▸ **Problem description**: Repeat, please, exactly the lines from the one that has "Open geographic location globe icon" through the end of the records below, with pictures dropped.

"""

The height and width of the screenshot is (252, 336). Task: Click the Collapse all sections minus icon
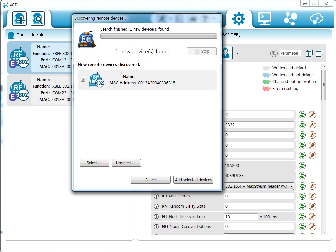[x=319, y=53]
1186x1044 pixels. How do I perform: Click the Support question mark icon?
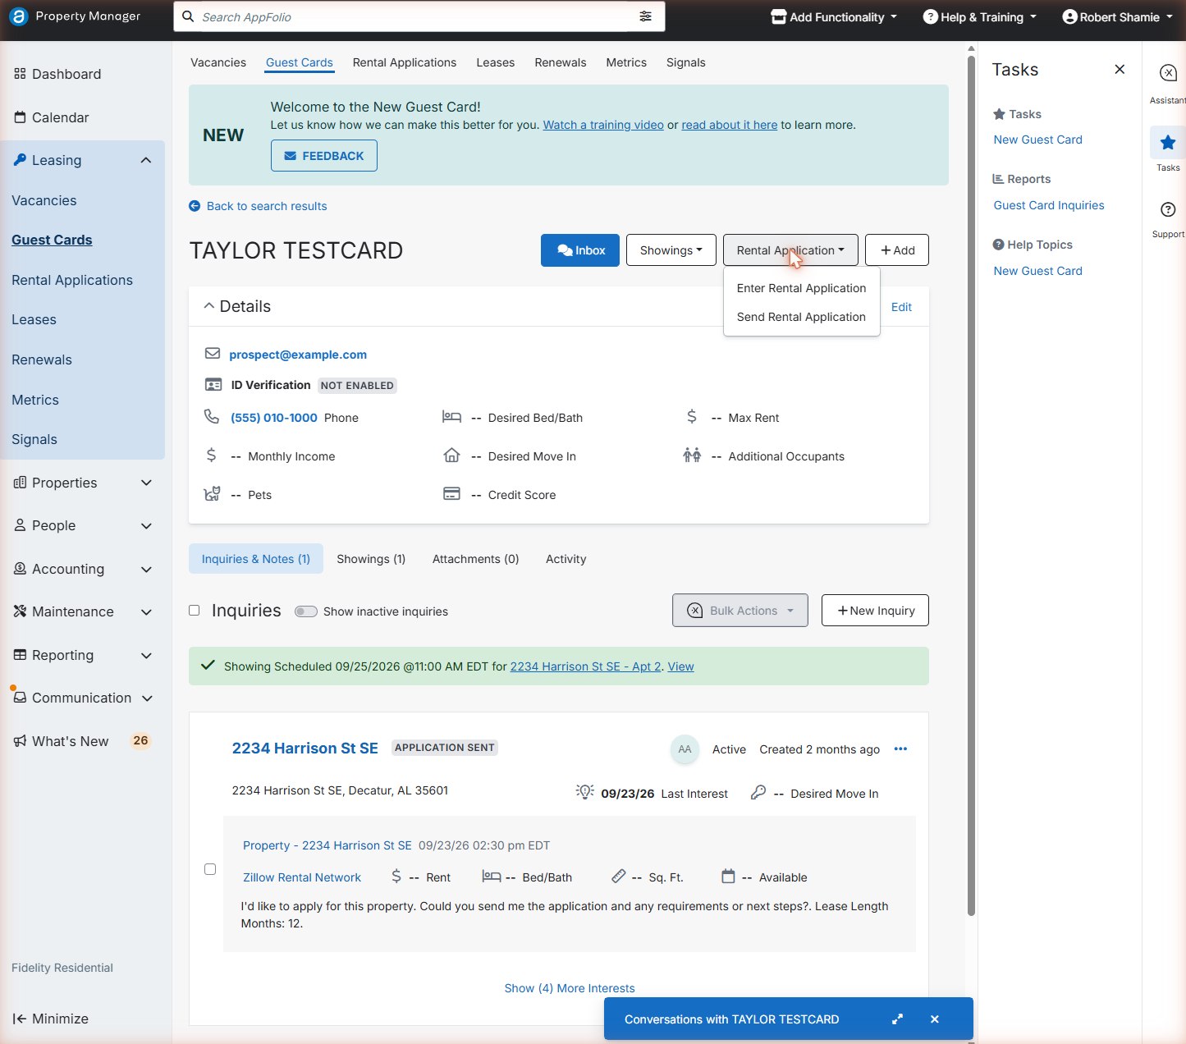(1168, 209)
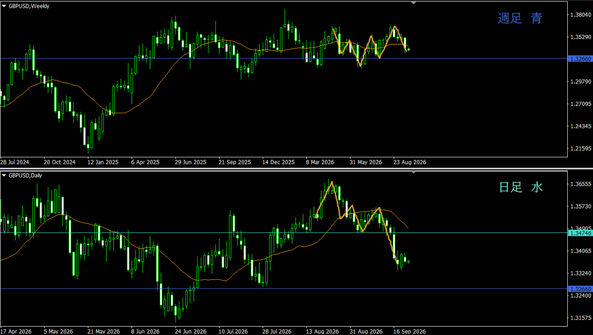This screenshot has height=335, width=593.
Task: Click the 24 Jun 2026 daily date label
Action: click(x=190, y=331)
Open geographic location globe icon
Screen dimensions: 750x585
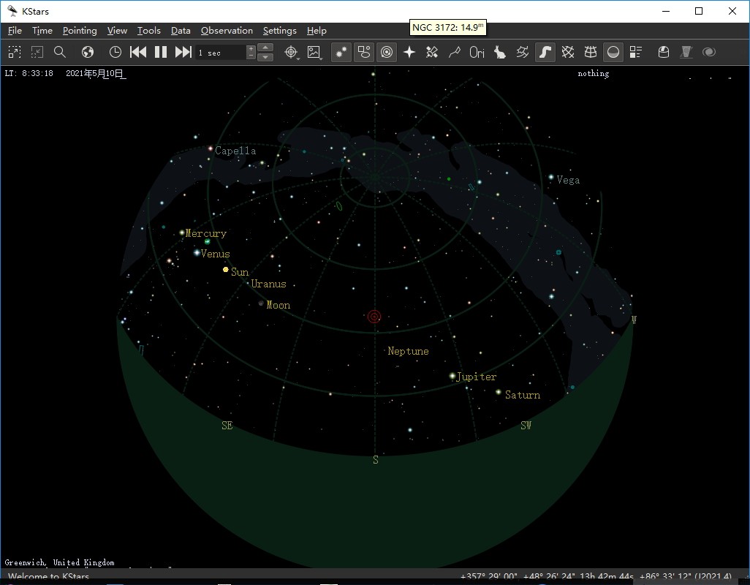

"""

▸ **Solved problem**:
Open geographic location globe icon
Screen dimensions: 750x585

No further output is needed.